Anyway, back to the topic of nonconventional living. I wonder if my satisfaction with the way things are are a laziness or a true understanding that I am doing what is right for me. I don't mean to say that I don't want to push myself farther in certain fields, but I just mean that sometimes I have this belief that just being kind to people is good enough some days and is a gift that I have that is worthy, not less than having a career, and I wonder if that belief is just settling for mediocrity, because I could be (according to the Western dogma) doing things like studying for a master's degree in something, or running a business, or AT LEAST working at a full-time job making some good $$$!
The idea is, I love moving to a fro, being a nomad of ideas and places, being able to sit in my own skin, feeling enlightened through music, smiling at people and saying "thank you," working on healing from terrible godawful things like sexual shame, painting a painting over the span of months, reading fragments of books, writing fragments of ideas, petting and hugging and kissing and talking to Nemo and believing that my love for her is keeping her health strong even at age 13, taking hot showers, drinking coffee (sometimes), being vegan, thinking about the prospects of peace and nonviolence in this world, trying to work on being kind and nurturing even to people who I am angry at (there are very few of those, but they do exist), working on nonviolent communication, fantasizing about the life I want to live, staying up at night with ideas and excitement, moving states, rolling through places on wheels, being part of a community, being active in the community, working with kids, teaching people things that I have been gifted to know, getting to read books to kids and listen to kids and have meaningful interactions with them, singing the "Good Morning Earth" song with my KG+1st Graders at the Sunday School, teaching kids how to weave, singing to them and taking them outdoors and hopefully showing them the wonders of song and music and nature. There are so many wonderful things going on in my life!
True, I do not have a degree in anything. (I went to art school, but that was for a diploma, not a degree.) I do not make a lot of money. (I am fine with that. There are more important things to have a lot of. Like integrity, authenticity, curiosity, openness.) I don't have one single "home" (I have many). I keep moving. I've had three different partners since the age of twenty. (Each one unique and amazing and I care about them all.) I wear the same clothes and the same shoes over and over again, and I so seldom brush my hair (and I wear the same socks that Bob bought me for the PCT four years ago because they are still good).

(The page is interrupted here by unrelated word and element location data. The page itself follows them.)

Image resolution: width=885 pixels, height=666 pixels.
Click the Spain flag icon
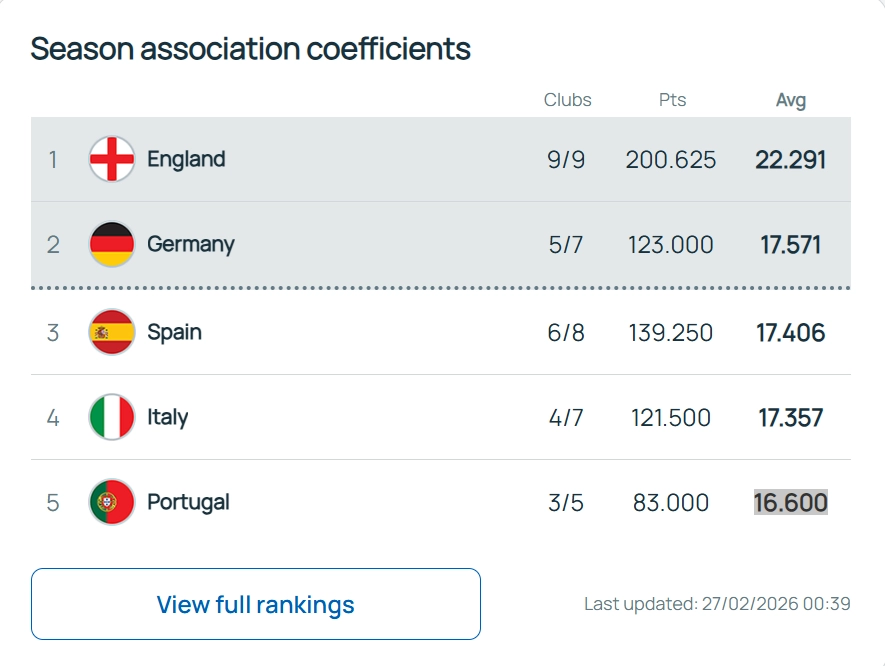click(x=111, y=332)
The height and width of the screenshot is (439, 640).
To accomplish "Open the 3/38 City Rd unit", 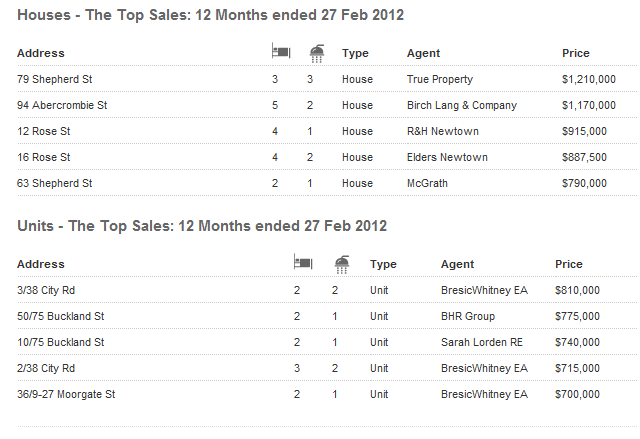I will click(x=46, y=290).
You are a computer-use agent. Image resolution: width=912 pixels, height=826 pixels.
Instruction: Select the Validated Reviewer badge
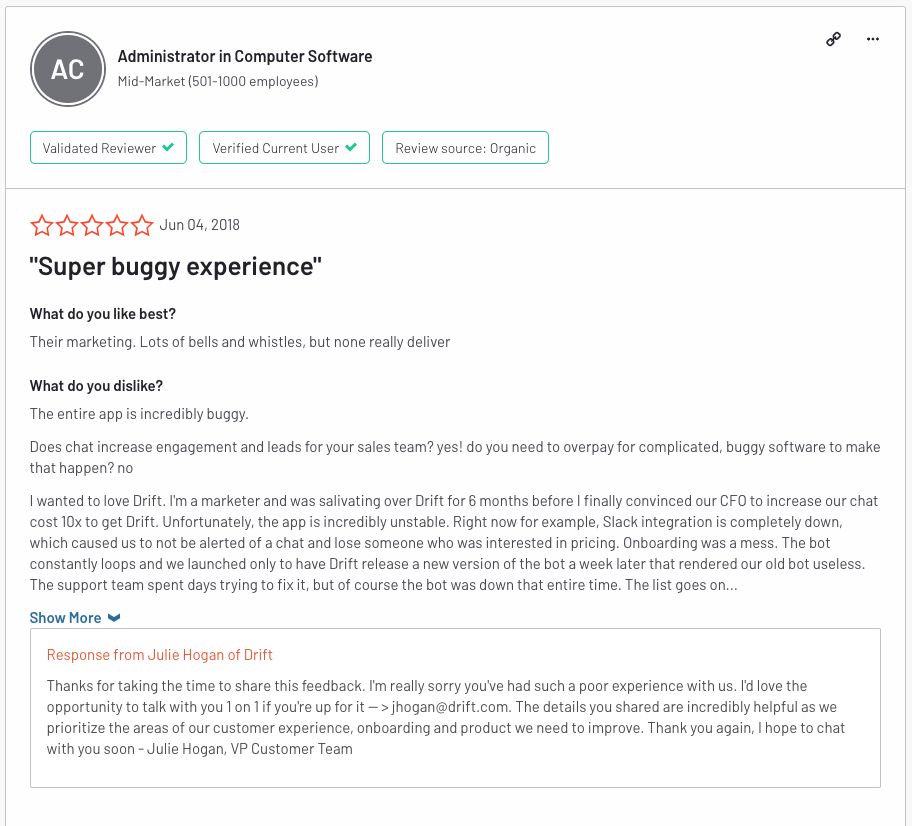point(108,148)
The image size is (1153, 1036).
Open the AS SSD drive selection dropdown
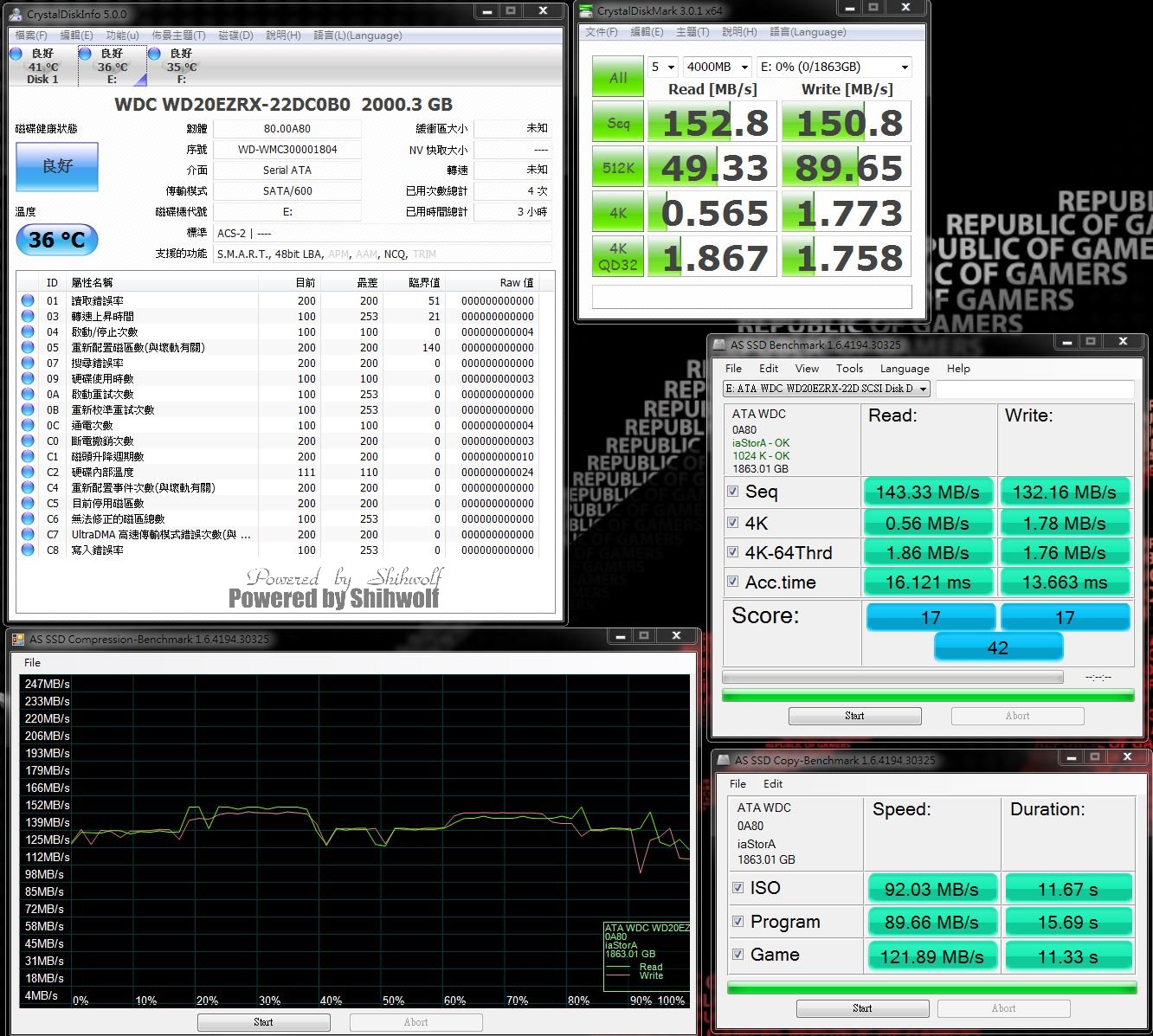coord(826,389)
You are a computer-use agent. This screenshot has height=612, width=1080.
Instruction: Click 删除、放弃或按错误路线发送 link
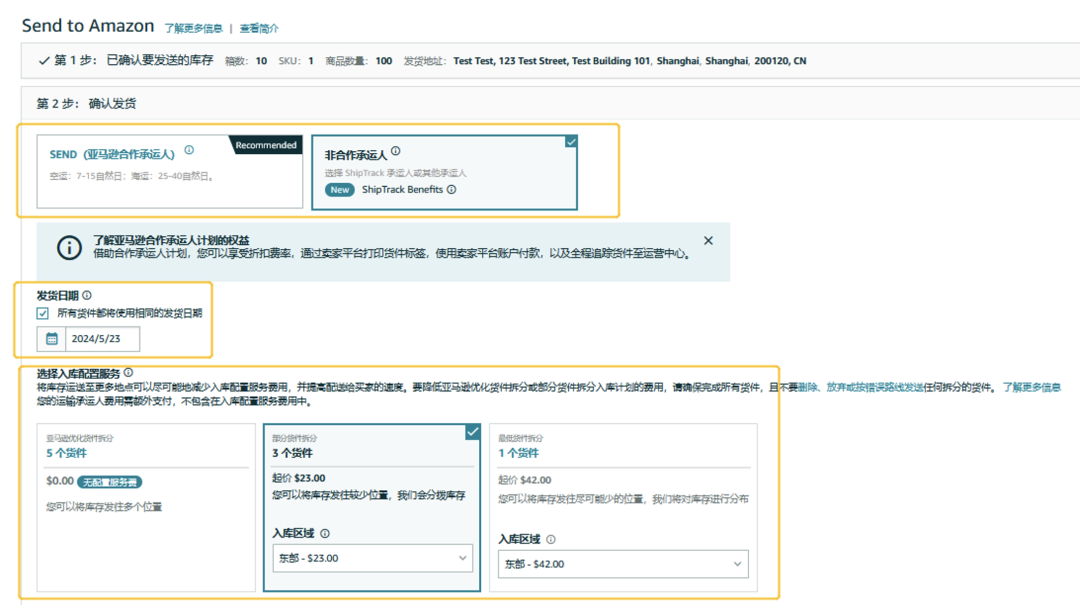(861, 388)
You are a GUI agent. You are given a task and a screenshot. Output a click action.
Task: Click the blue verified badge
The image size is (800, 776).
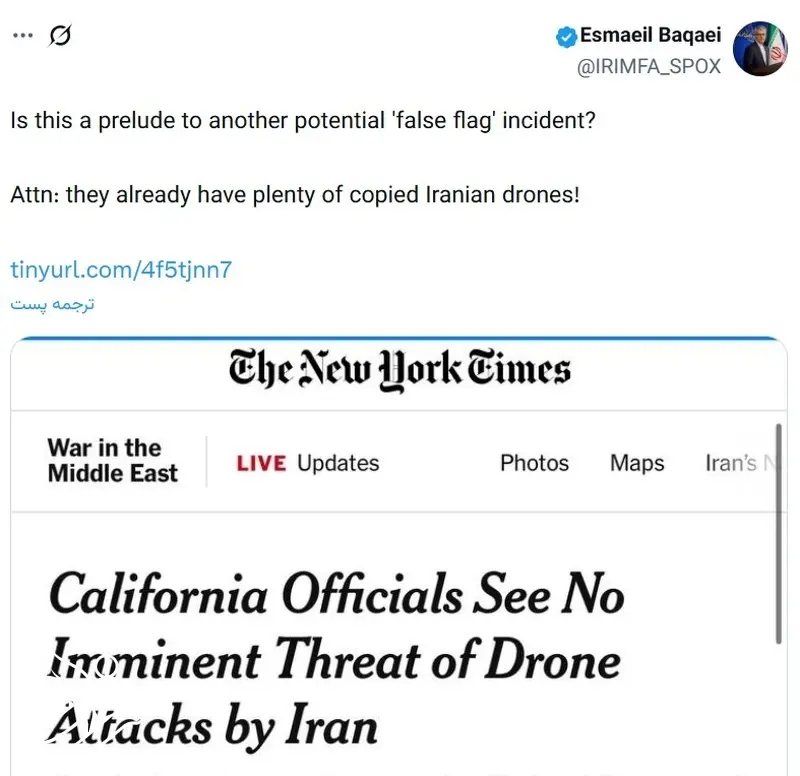566,36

I don't know why I am writing this post. I don't need to convince anyone. Most people around me are unconventional and freethinking already anyway. Maybe I just want to pose the question of whether in today's day and age, the ability to sit back and observe (the luxury to do so) is Laziness, or True Inquiry!
Ah. Who will know?
I mean, I know that the time I need is *important* to me, but 100 years ago people didn't spend all this time pondering, and did they get more done, or less? Did they find a certain asset, through hard work, that I cannot find today, because I do not dedicate myself to that amount of consistent routine effort? Or on the contrary - did they not fulfill their talents the way we can today?
(And you know what the hardest part of this is? That I so hate peeling myself away from home and going out to work, even though I love my jobs. Like now. I want to stay and keep writing.)